Qadesh is the Syrian and Egyptian Goddess of Sacred Ecstasy and Sacred sexuality. Her Semitic name implies the word “holy” and despite her near eastern origins, she was quickly absorbed by ancient Egyptian religion and culture.  She as often worshipped as part of a triad of deities  including the fertility god Min and the Asiatic god Reshep. Qadesh was often linked with Hathor whom she resembled in some ways and with the inherently sensual Near Eastern goddesses Anat and Astarte, both of whom were known in ancient Egypt.

Qadesh is often represented fully nude in the frontal position riding on a lions back with lotus blossoms in one hand and a snake in the other, both representing eroticism and fertility  in Ancient Egypt.  in some representations she is flanked by Min on her right and Reshep on her left, the two gods usually being depicted standing on plinths or shrines which elevates them closer to the same height as the lion-borne goddess.
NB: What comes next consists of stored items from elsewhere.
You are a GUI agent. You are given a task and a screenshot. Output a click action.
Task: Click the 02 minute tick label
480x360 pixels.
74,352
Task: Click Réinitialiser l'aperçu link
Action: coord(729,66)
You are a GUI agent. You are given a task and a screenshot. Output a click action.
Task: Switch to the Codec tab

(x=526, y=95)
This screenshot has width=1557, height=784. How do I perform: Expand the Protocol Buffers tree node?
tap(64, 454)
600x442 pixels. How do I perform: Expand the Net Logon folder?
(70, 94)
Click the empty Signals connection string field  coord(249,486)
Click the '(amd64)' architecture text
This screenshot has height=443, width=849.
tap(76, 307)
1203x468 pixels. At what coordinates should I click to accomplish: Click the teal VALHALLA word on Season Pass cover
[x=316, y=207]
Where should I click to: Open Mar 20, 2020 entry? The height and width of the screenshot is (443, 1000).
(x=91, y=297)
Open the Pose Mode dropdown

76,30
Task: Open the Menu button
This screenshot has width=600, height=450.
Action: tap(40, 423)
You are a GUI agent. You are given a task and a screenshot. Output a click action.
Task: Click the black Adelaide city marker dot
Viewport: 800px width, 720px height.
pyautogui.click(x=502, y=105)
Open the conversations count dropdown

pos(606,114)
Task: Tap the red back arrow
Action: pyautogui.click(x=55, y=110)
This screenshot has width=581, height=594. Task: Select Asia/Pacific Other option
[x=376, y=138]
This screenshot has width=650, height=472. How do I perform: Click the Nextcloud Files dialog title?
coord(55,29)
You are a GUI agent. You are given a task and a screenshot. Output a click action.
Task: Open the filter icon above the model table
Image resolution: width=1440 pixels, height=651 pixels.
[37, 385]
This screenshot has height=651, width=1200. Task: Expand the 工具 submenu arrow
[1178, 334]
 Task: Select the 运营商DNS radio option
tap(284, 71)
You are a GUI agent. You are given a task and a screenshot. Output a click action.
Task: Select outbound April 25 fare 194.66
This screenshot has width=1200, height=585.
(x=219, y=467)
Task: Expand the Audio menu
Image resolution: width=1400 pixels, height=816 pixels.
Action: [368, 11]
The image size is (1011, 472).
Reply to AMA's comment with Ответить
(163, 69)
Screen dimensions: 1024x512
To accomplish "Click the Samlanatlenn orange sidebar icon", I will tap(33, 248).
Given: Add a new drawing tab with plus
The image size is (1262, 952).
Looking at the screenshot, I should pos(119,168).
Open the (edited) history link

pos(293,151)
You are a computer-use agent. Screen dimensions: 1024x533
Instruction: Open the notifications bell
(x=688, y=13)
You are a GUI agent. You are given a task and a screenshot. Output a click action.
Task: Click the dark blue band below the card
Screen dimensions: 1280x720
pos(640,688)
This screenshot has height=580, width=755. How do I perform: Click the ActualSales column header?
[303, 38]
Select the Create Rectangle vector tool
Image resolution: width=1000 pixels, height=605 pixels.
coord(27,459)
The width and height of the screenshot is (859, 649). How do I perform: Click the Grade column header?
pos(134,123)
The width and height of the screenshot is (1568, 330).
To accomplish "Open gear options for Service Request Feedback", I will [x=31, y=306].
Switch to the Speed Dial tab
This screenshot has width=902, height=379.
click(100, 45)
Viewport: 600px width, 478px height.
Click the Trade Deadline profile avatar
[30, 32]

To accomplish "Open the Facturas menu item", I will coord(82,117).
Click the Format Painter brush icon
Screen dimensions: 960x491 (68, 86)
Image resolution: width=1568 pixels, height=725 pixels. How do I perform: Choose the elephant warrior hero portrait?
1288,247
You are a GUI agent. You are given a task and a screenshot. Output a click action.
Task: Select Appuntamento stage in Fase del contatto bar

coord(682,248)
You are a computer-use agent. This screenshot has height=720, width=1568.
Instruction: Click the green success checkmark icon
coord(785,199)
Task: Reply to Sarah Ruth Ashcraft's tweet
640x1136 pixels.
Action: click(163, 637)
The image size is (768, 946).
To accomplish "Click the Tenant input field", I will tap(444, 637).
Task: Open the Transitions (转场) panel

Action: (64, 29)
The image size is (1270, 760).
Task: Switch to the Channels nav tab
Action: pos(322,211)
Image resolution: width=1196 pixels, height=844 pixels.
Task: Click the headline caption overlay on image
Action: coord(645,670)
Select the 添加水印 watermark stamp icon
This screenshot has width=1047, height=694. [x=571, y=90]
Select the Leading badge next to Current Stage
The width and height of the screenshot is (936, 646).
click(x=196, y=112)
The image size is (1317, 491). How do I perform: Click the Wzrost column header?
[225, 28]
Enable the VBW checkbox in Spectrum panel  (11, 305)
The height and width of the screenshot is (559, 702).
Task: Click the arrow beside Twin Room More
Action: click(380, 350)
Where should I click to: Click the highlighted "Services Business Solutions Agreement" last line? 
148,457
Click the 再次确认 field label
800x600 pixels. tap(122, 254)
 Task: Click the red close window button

In the Near East the cult of Qadesh involved in the simulation of a sacred marriage between the goddess and her consort Reshep by her followers. It is not known whether similar rites were enacted in Egypt, where the cult of Qadesh was established at least as early as the 18th Dynasty, but the goddess seems to have been fairly widely venerated. Her image is found on a good many  19th-dynasty votive and funerary stelae and she was worshipped in temples at Memphis and other locations.